What you should do:
Reproduce word for word the passage of the essay on economic intervention below between "Some regulation is" and "raise everybody up.", inclusive.

Selected excerpt:
__________

Reason demands human control of events. It also dictates in organic systems, noninterference. Our sense of controlling the whole economy as opposed to regulating its market players is based on an spurious assumption. Our elective representatives think they are controlling a linear event with an accurate computation of the variables and that correct forecasts can be the result. A linear event is something like a car engine running; a nonlinear event is something like a hockey game. The one is a predictable; the other is uncertain. The control of the former is in effect tuning the engine so it performs while it is being driven wherever the driver so desires to go. Controlling the choices of each of the players on the ice from the bench while they played a game would in effect be a disaster. It would even destroy the game altogether if every team did it. Controlling a nonlinear event is a form of scientism. This is true especially taken to the study of the economy. Scientism is the misapplication of the methods of the physical sciences to the social ones. The belief that the methods of natural science form the only proper elements in any philosophical inquiry.
Scientism is also a form of interventionism, a policy thoroughly discredited on many fronts, in fact, too many to be repeated in a short article such as this. Most importantly, the economy as a whole is an organic complex nonlinear system. A planner would have to be Steven Hawking on coke times a million of his brain size to navigate between even a fraction of the interdependent events of such multitude. No super computer can yet reckon the whole system even if adequate information could be fed into it.
Markets are built on feedback and oncoming and persistent information. Just as importantly, they’re also built on misinformation, false hopes, unseen underlying cycles, time lags and economic miscalculations. Human beings are fallible. Corrections over time are inevitable. The system is dynamic. Crashes, recessions and depressions are going to occur. It’s only a matter of when, but even this can’t be accurately predicted. The economy must be known by its individual human action, yet the more participants, the greater the complexity. State regulation sets off consequences which determine other unintended results, puts across still more effects, then initiates a compounding event over time into a calamitous outcome.
The attempt to smooth out economic bangs, bumps, recessions, and depressions in presumptuous policy has the net effect by way of analogy of locking your child in a closet as he grows in the fear he will catch colds influenzas and meet with other dangers, guaranteeing a shorter less dynamic life for your youngster. Kids need colds and flue viruses to build their immune systems. Markets need recessions and depressions to correct and renew prosperity. Creative destruction, bank runs, innovations and rejuvenation are essential to the creation of wealth.
While it is true that free market economy’s ideology aligns with individualism, a closed system isn’t a matter of neutral choices: state control itself fosters an ideology of collectivism. Socialism may not be wrong politically, but the consequences of interventionism make it ineffectual. Policy which prevents fluctuations, slumps and depressions in an organic complex system, is linear thinking for an nonlinear event.
Some regulation is necessary to prevent fraud. Arbitration is best effected globally and locally at once. The rules of the game should be applied fairly and universally in all markets. Policies which suppress wild adjustments to forestall unwanted events expose the system to a greater oncoming mess. None are as dangerous to the whole system as state insolvency, especially caused by going into debt propping up troubled markets. Arbitration in this case is like the old East Germany Stasi compared to ordinary policing. The latter represents the desire for law and order among good people (to keep the traffic flowing as it were), and the former represents a system which kept everyone in poverty while meaning to raise everybody up.

__________

Provided information:
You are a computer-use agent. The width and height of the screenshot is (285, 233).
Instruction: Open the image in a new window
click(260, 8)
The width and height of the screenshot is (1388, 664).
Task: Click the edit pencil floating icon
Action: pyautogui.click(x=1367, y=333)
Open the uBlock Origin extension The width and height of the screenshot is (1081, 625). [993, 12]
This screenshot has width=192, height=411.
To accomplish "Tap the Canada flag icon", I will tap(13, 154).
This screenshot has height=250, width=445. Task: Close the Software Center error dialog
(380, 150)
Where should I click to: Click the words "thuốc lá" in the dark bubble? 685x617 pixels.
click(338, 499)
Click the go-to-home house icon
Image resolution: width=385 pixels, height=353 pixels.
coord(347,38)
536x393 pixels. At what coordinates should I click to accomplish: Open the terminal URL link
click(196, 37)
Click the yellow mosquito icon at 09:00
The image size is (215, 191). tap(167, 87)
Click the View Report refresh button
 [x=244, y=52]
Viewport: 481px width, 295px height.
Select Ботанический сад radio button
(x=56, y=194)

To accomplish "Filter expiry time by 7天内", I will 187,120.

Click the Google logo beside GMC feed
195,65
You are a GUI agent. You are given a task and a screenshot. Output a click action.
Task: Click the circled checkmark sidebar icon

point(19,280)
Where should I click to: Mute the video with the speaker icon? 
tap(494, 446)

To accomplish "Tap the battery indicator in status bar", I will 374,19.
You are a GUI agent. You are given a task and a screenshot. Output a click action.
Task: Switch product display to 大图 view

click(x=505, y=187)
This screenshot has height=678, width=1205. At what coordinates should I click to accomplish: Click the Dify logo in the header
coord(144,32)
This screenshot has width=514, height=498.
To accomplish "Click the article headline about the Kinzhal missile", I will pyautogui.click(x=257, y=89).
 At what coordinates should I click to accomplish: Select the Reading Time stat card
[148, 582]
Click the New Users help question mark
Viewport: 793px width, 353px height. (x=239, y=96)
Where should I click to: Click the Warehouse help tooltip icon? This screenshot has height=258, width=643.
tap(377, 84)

__________

Result:
Some regulation is necessary to prevent fraud. Arbitration is best effected globally and locally at once. The rules of the game should be applied fairly and universally in all markets. Policies which suppress wild adjustments to forestall unwanted events expose the system to a greater oncoming mess. None are as dangerous to the whole system as state insolvency, especially caused by going into debt propping up troubled markets. Arbitration in this case is like the old East Germany Stasi compared to ordinary policing. The latter represents the desire for law and order among good people (to keep the traffic flowing as it were), and the former represents a system which kept everyone in poverty while meaning to raise everybody up.